→ Exercise details: Please repeat the entries from the line containing "Task: Click the 50-53 measurement value" through the line containing "click(x=393, y=154)", both included, and leave out the pictures.

** start of Records provided **

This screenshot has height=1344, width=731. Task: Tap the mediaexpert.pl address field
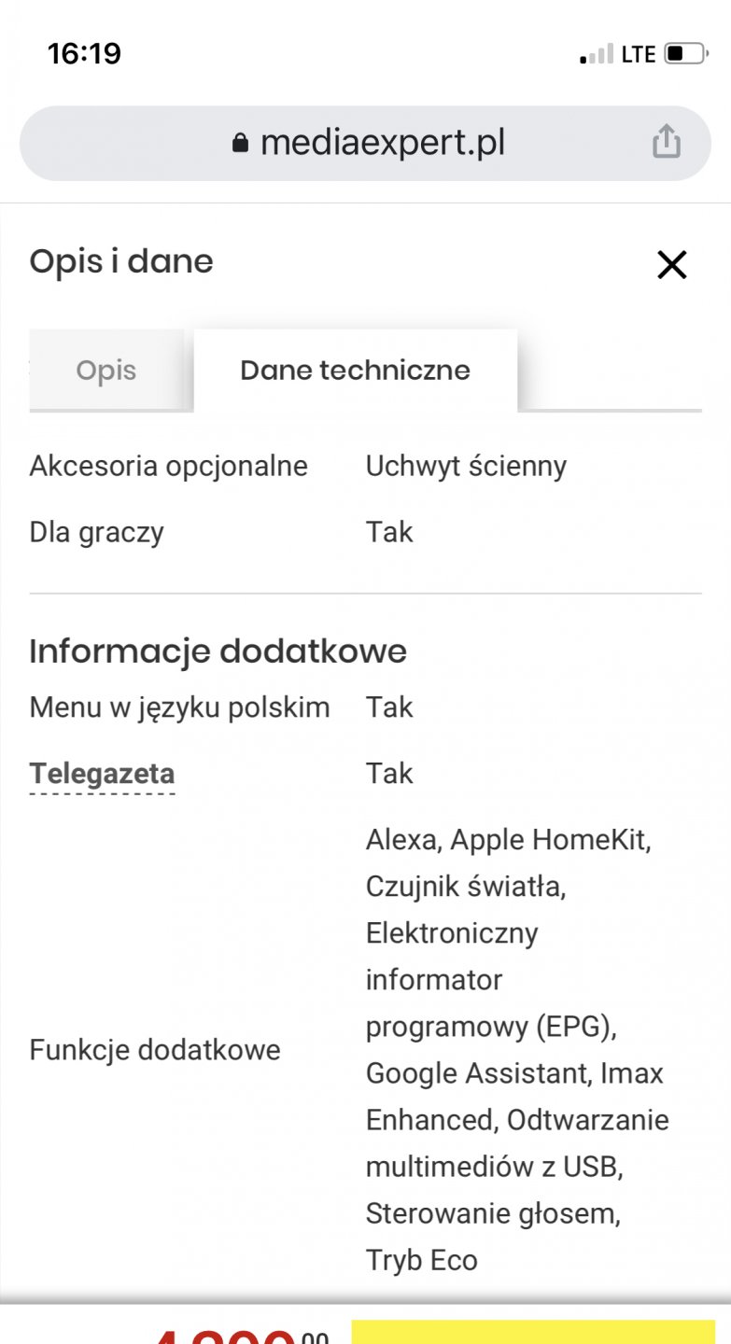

** end of Records provided **
** start of Records provided **

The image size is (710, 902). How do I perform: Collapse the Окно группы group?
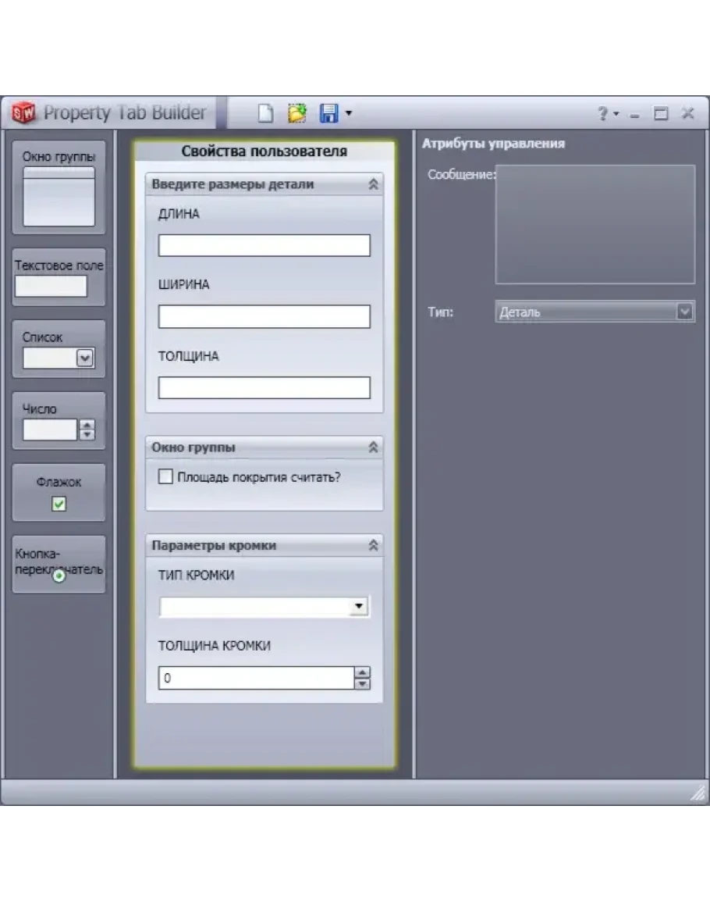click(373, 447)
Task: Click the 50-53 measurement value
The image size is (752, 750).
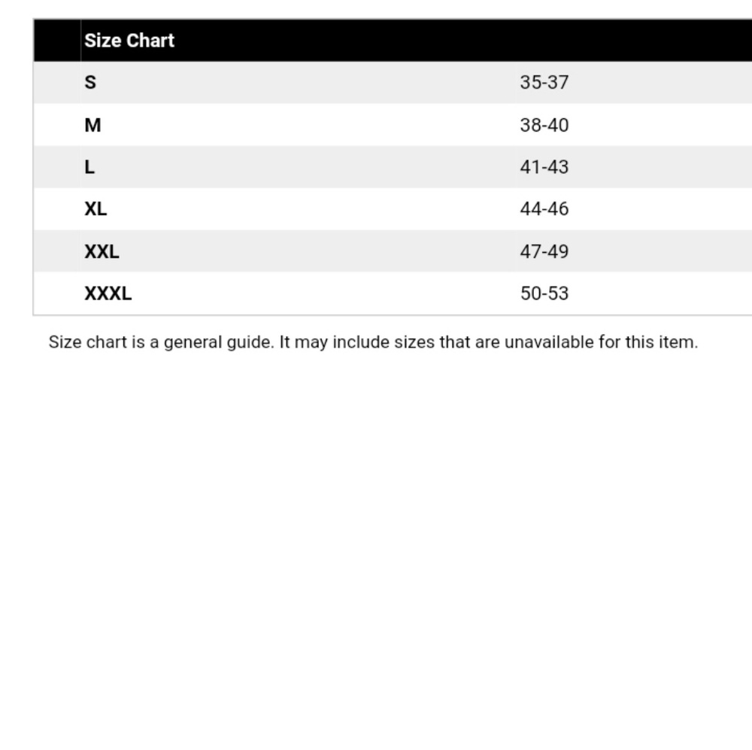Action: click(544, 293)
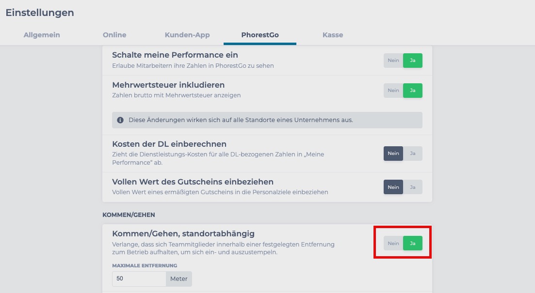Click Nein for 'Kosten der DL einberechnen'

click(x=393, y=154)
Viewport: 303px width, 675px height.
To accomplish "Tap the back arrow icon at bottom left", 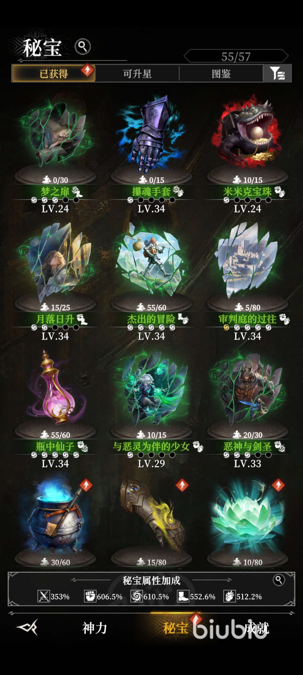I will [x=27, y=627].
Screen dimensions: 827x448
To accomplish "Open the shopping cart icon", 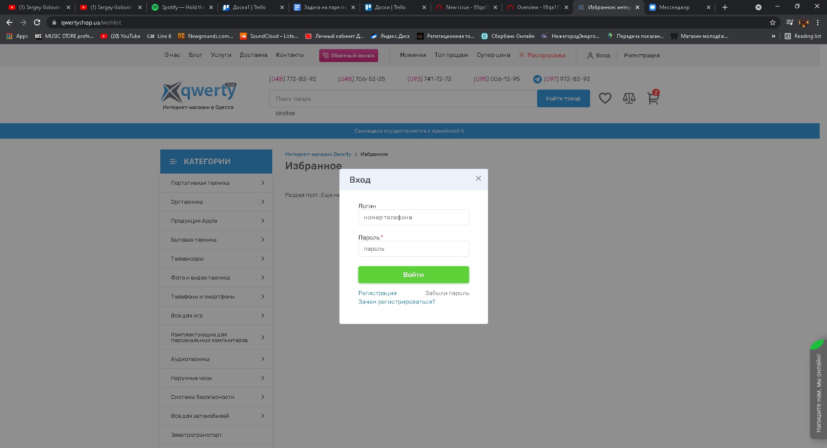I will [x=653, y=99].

** end of Records provided **

→ Solution below:
Task: Click the 50-53 measurement value
The image size is (752, 750).
Action: click(544, 293)
Click Nein for 'Kosten der DL einberechnen'

click(x=393, y=154)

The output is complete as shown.